▸ **Problem to solve**: The lines below that include the word "image" are to be reported.

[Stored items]
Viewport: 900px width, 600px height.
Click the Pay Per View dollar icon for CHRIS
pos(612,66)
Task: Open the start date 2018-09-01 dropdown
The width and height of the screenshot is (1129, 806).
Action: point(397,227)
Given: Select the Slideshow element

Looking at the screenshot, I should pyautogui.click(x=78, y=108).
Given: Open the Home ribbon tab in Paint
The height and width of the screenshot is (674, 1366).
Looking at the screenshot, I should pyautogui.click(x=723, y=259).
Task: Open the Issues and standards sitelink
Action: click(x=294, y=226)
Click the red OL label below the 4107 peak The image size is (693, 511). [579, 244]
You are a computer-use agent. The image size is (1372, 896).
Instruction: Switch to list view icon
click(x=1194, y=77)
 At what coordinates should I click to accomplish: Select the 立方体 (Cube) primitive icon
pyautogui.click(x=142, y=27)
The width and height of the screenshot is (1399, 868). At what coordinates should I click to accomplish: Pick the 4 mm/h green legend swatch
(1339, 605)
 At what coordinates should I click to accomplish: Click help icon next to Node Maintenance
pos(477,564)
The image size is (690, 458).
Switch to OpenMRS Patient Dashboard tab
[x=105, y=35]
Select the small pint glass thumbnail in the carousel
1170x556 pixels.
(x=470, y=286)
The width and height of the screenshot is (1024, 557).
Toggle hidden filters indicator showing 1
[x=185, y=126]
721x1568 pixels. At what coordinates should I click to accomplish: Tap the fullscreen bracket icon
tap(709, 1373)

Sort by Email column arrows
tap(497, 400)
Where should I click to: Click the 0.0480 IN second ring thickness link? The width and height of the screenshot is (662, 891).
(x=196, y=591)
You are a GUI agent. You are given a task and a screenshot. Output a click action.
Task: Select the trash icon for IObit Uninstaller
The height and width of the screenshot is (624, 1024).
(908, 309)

▸ **Solution below**:
Click the red OL label below the 4107 peak The image size is (693, 511). [579, 244]
You are a computer-use agent. The image size is (1372, 896).
The image size is (690, 458).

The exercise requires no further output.